● **你的任务**:
续写这篇关于数字序列匹配的题目说明，从它最后一句之后接着写。

● **原文节选**:
-*-*-

HDU1711Number Sequence

Number Sequence
Time Limit: 10000/5000 MS (Java/Others)    Memory Limit: 32768/32768 K (Java/Others)
Total Submission(s): 3450    Accepted Submission(s): 1555


Problem Description
Given two sequences of numbers : a[1], a[2], ...... , a[N], and b[1], b[2], ...... , b[M] (1 <= M <= 10000, 1 <= N <= 1000000). Your task is to find a number K which make a[K] = b[1], a[K + 1] = b[2], ...... , a[K + M - 1] = b[M]. If there are more than one K exist, output the smallest one.



Input
The first line of input is a number T which indicate the number of cases. Each case contains three lines. The first line is two numbers N and M (1 <= M <= 10000, 1 <= N <= 1000000). The second line contains N integers which indicate a[1], a[2], ...... , a[N]. The third line contains M integers which indicate b[1], b[2], ...... , b[M]. All integers are in the range of [-1000000, 1000000].



Output
For each test case, you should output one line which only contain K described above. If no such K exists, output -1 instead.

-*-*-

● **所示内容**:

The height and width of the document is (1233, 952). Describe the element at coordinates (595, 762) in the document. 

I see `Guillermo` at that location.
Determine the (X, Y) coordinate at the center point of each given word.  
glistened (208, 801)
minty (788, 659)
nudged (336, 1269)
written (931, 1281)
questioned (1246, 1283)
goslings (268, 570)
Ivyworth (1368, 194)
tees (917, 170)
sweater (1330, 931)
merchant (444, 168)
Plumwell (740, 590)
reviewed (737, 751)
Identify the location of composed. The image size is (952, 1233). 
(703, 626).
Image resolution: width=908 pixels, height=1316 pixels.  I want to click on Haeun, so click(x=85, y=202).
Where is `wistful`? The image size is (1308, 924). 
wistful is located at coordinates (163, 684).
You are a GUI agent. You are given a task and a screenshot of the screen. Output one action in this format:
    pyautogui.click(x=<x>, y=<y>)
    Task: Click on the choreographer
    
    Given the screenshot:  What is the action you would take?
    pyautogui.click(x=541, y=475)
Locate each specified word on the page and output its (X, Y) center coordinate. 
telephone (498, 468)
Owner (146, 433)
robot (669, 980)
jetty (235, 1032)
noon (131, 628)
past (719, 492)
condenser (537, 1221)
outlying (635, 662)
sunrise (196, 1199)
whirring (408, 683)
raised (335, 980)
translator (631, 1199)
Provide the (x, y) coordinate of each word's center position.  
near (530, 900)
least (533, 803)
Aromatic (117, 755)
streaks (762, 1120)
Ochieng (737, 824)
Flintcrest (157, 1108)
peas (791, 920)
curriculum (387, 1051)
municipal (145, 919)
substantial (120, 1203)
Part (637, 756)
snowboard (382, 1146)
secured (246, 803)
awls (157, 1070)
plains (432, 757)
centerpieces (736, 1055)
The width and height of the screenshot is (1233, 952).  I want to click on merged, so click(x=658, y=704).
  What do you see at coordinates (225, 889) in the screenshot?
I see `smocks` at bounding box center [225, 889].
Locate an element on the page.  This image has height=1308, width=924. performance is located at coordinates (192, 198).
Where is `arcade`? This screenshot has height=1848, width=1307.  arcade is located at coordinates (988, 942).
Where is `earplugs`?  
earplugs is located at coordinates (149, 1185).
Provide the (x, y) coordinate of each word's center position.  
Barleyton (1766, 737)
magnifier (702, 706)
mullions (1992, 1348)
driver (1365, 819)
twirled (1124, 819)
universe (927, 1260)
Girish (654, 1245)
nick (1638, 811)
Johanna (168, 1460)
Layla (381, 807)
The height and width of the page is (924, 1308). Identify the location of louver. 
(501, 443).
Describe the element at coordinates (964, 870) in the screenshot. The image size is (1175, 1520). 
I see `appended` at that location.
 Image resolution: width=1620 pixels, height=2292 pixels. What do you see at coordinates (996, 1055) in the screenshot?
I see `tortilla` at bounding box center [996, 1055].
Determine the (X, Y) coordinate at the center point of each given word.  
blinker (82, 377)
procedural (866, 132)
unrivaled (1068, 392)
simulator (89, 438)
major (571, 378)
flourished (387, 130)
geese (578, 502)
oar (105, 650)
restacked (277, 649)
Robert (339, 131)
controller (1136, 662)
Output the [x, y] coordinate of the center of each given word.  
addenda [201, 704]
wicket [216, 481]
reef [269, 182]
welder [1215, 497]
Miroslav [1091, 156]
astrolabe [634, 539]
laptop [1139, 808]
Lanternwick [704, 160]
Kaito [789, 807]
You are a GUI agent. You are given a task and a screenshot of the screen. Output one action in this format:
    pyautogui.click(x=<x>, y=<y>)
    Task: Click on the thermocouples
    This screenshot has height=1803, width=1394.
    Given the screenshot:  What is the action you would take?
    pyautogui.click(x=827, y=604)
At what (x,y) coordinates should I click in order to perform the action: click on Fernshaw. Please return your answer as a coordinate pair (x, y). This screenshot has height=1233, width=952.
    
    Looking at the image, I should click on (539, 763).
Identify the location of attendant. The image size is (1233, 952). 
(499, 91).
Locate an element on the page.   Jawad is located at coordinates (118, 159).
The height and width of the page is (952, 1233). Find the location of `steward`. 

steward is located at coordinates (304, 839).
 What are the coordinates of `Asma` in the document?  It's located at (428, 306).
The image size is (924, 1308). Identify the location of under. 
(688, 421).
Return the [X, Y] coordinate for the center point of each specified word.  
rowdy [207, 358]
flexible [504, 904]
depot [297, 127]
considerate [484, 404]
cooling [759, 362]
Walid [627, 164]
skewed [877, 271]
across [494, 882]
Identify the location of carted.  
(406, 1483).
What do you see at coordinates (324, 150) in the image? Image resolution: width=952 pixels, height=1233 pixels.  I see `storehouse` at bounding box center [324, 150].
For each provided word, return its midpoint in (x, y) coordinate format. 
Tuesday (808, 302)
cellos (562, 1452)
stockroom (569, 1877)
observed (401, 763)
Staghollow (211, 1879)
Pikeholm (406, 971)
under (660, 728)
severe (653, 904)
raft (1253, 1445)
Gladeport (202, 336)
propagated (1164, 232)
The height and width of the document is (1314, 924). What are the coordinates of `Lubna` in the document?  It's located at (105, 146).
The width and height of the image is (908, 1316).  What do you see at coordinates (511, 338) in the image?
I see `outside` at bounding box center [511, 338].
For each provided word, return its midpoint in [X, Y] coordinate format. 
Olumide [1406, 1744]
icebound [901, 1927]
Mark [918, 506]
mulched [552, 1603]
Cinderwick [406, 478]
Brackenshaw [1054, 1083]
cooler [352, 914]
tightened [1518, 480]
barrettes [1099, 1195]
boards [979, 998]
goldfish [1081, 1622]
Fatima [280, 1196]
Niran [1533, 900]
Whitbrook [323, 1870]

-*-*-

● **参考答案**:
Sample Input
2
13 5
1 2 1 2 3 1 2 3 1 3 2 1 2
1 2 3 1 3
13 5
1 2 1 2 3 1 2 3 1 3 2 1 2
1 2 3 2 1


Sample Output
6
-1

题意:给两个数字序列a[1]......a[n],b[1]......b[m] 并且1 <= M <= 10000, 1 <= N <= 1000000,现在你的任务是找出b序列在a序列中存在的最小位置,和字符模式匹配一样

分析:如果用普通的字符模式匹配算法来解决此题会超时,显然应该用KMP算法

/**
**name:HDU1711
**result:Time Limit Exceeded
**author:Dev|il
**date:2011年9月9日 12:57
**/
#include <iostream>
using namespace std;

const int _N = 1000005;
const int _M = 10005;

int a[_N], b[_M];
int n, m;

int Index()
{
	int i = 0, j = 0;
	while(i < n && j < m)
	{
		if(a[i] == b[j])
		{
			++i;++j;
		}else
		{
			i = i - j + 1;
			j = 0;
		}
	}
	if(j == m)
		return i - m + 1;
	return -1;
}
int main()
{
	int t,  i;
	cin>>t;
	while(t--)
	{
		cin>>n>>m;
		for(i = 0; i < n; i++)
			cin>>a[i];
		for(i = 0; i < m; i++)
			cin>>b[i];
		cout<<Index()<<endl;
	}
	return 0;
}

以下是AC代码,KMP算法

/**
**name:HDU1711
**result:Accept
**author:Dev|il
**date:2011年9月9日 13:9
**/
#include <iostream>
using namespace std;

const int _N = 1000005;
const int _M = 10005;

int a[_N], b[_M], next[_M];
int n, m;

void getNext()
{
	int i = 1, j = 0;
	next[1] = 0;
	while(i < m)
	{
		if(j == 0 || b[i] == b[j])
		{
			++i; ++j;
			next[i] = j;
		}else
			j = next[j];
	}
}
int Index()
{
	getNext();
	int i = 1, j = 1;
	while(i <= n && j <= m)
	{
		if(j== 0 || a[i] == b[j])
		{
			++i;++j;
		}
		else
			j = next[j];
	}
	if(j > m)
		return i - m;
	return -1;
}

int main()
{
	int t,  i;
	cin>>t;
	while(t--)
	{
		cin>>n>>m;
		for(i = 1; i <= n; i++)
			cin>>a[i];
		for(i = 1; i <= m; i++)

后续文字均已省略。